“La motivation intrinsèque résiste au coronavirus”

Auteur: Partena Professional (HR Provider)
Temps de lecture: 4min

Une gestion des ressources humaines durable favorise la motivation intrinsèque des travailleurs. Or, pendant et après la crise sanitaire, cette dernière s’avère plus importante que jamais. “La motivation intrinsèque est non seulement beaucoup plus puissante que la motivation extrinsèque, mais elle dure plus longtemps”, juge Bart Henssen.

Comment définir une gestion durable des ressources humaines? Pour clarifier le concept, Bart Henssen, qui dirige le Center for Sustainable Entrepreneurship à la haute école Odisee, oppose les ressources humaines durables aux ressources humaines stratégiques.

“En GRH stratégique, vous intégrez le travailleur dans les objectifs stratégiques de l’organisation. Dans la GRH durable, vous n’oubliez pas l’objectif de l’organisation, mais vous mettez en place une plus grande équivalence entre le travailleur et l’employeur. La GRH durable intègre des paramètres sociaux, écologiques, humains et financiers.”

“Voilà pour la théorie. Dans la pratique, si certaines entreprises prennent l’initiative, peu d’entre elles parviennent à mettre réellement en place une GRH durable intégrée. Dans la plupart des cas, cela reste fragmentaire.”

Sentiment de propriété

La GRH durable présente pourtant de nombreux avantages. “Cette équivalence entre les parties correspond nettement mieux aux carrières hybrides actuelles, dans lesquelles les travailleurs adaptent leur emploi à la phase de vie qui est la leur à l’instant T, ainsi qu’aux besoins du moment”, argumente Bart Henssen. La GRH durable implique en effet que les deux parties se rejoignent pour une fonction ou une mission donnée.
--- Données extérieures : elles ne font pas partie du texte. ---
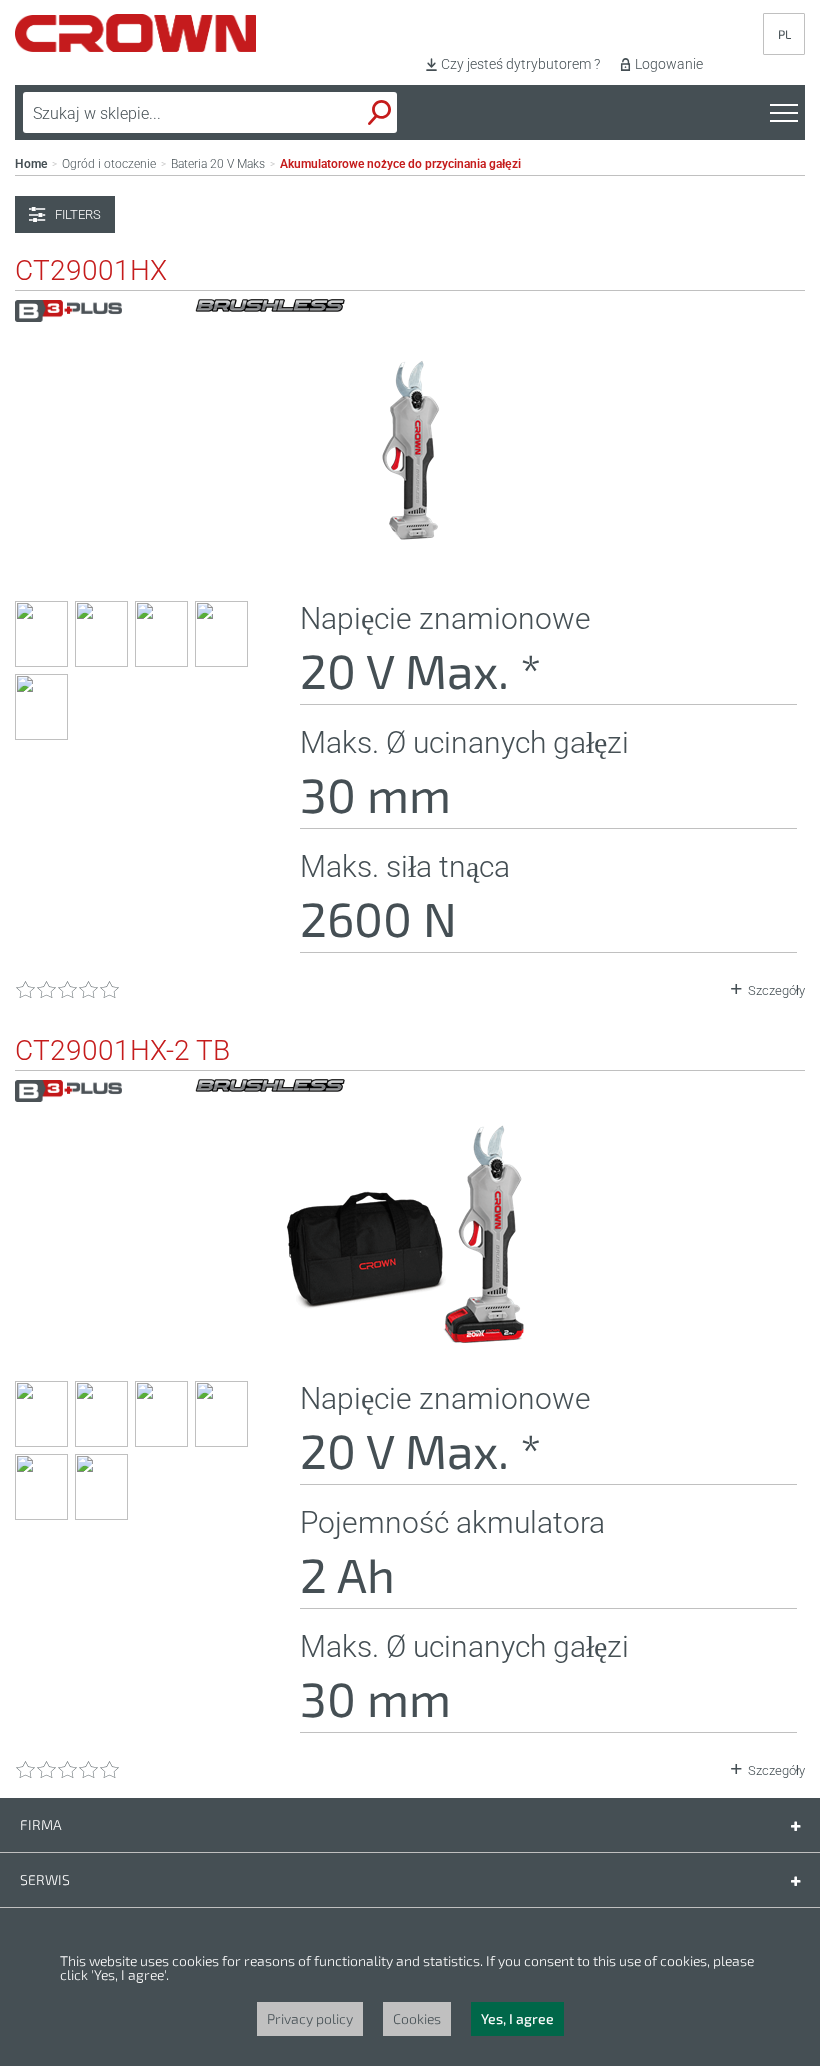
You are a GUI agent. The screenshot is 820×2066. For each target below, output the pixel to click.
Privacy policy (310, 2018)
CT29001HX (91, 271)
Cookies (417, 2018)
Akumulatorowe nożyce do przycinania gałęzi (400, 164)
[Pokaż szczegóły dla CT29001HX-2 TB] (410, 1340)
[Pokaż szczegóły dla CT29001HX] (410, 560)
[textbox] (163, 113)
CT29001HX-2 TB (122, 1051)
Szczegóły (776, 990)
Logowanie (669, 64)
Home (31, 164)
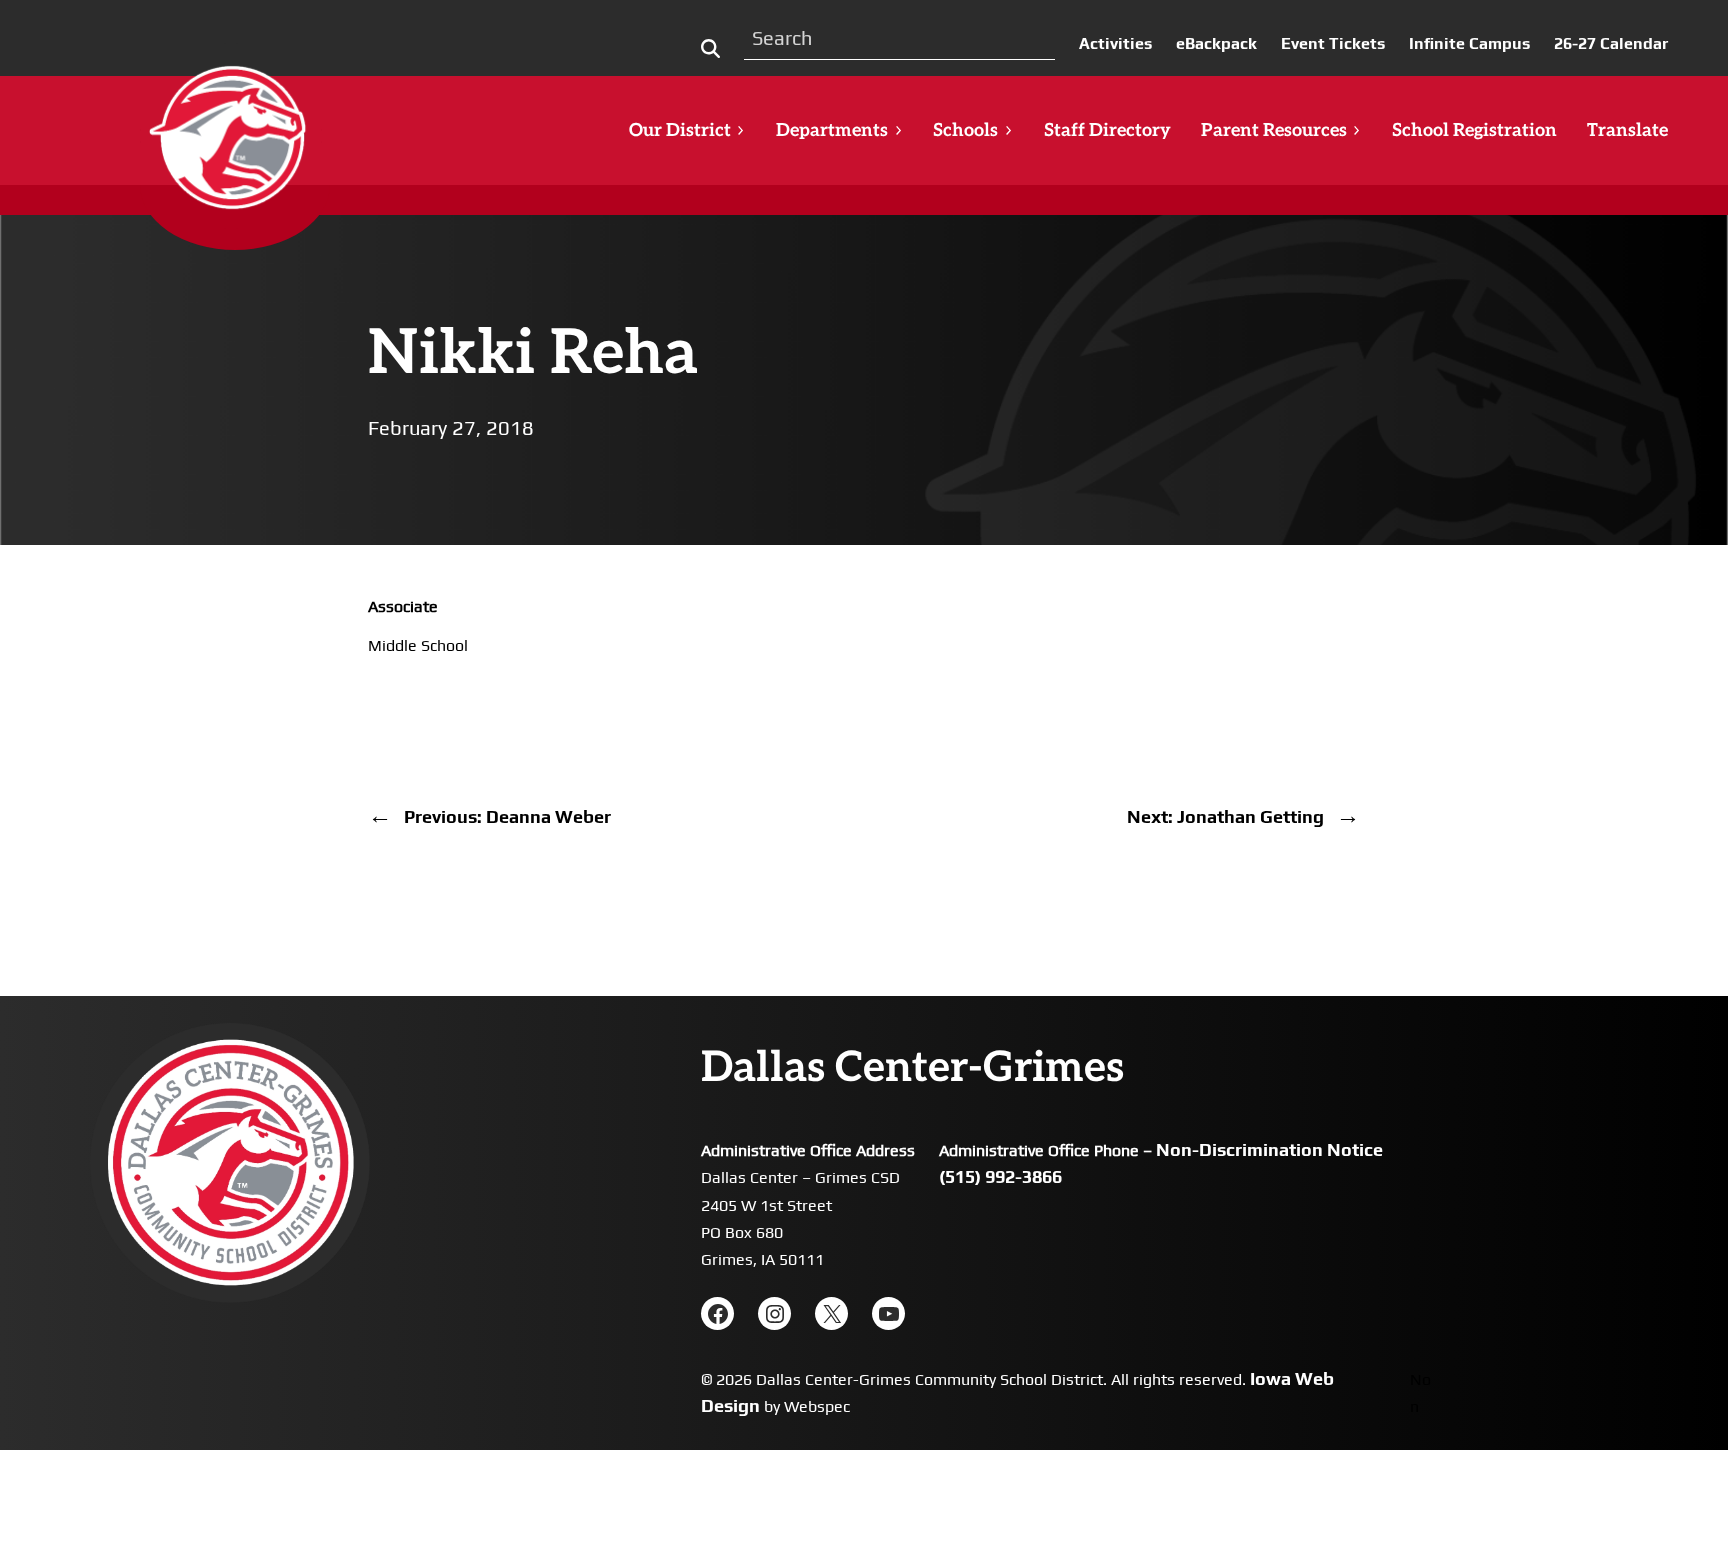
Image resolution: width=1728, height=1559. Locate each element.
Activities (1115, 43)
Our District (680, 130)
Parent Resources (1274, 130)
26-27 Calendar (1611, 43)
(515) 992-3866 (1000, 1176)
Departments (832, 130)
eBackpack (1216, 43)
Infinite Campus (1469, 43)
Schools (965, 130)
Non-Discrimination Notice (1269, 1149)
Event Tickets (1333, 43)
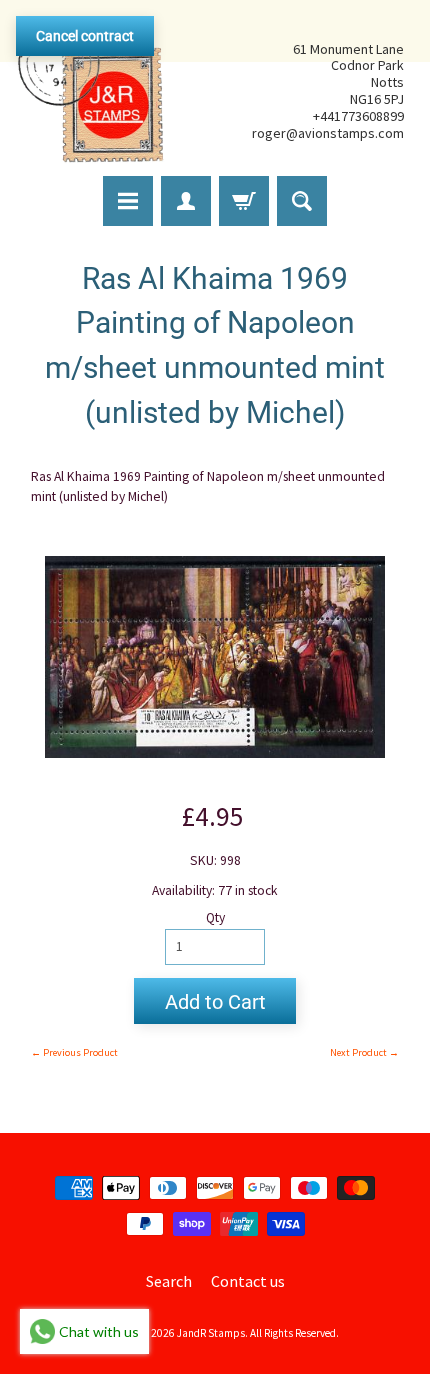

Bart Henssen y ajoute un élément incontournable: le sentiment de propriété, qui “dépasse le sentiment que l’entreprise vous appartient en partie. La propriété implique que le collaborateur dispose d’une grande autonomie, qu’il peut contribuer à l’entreprise et qu’il manifeste des connaissances que les personnes extérieures ne possèdent pas. Il s’agit d’un facteur crucial dans le succès de certains changements, comme après cette crise.”

Surcroît de stress

“La GRH durable et le sentiment de propriété réveillent la motivation intrinsèque des collaborateurs”, poursuit l’expert. Contrairement aux motivateurs extrinsèques comme le salaire, les conditions de travail, les bonus, la personnalité du dirigeant et les relations avec les collègues, la motivation intrinsèque provient de l’emploi proprement dit.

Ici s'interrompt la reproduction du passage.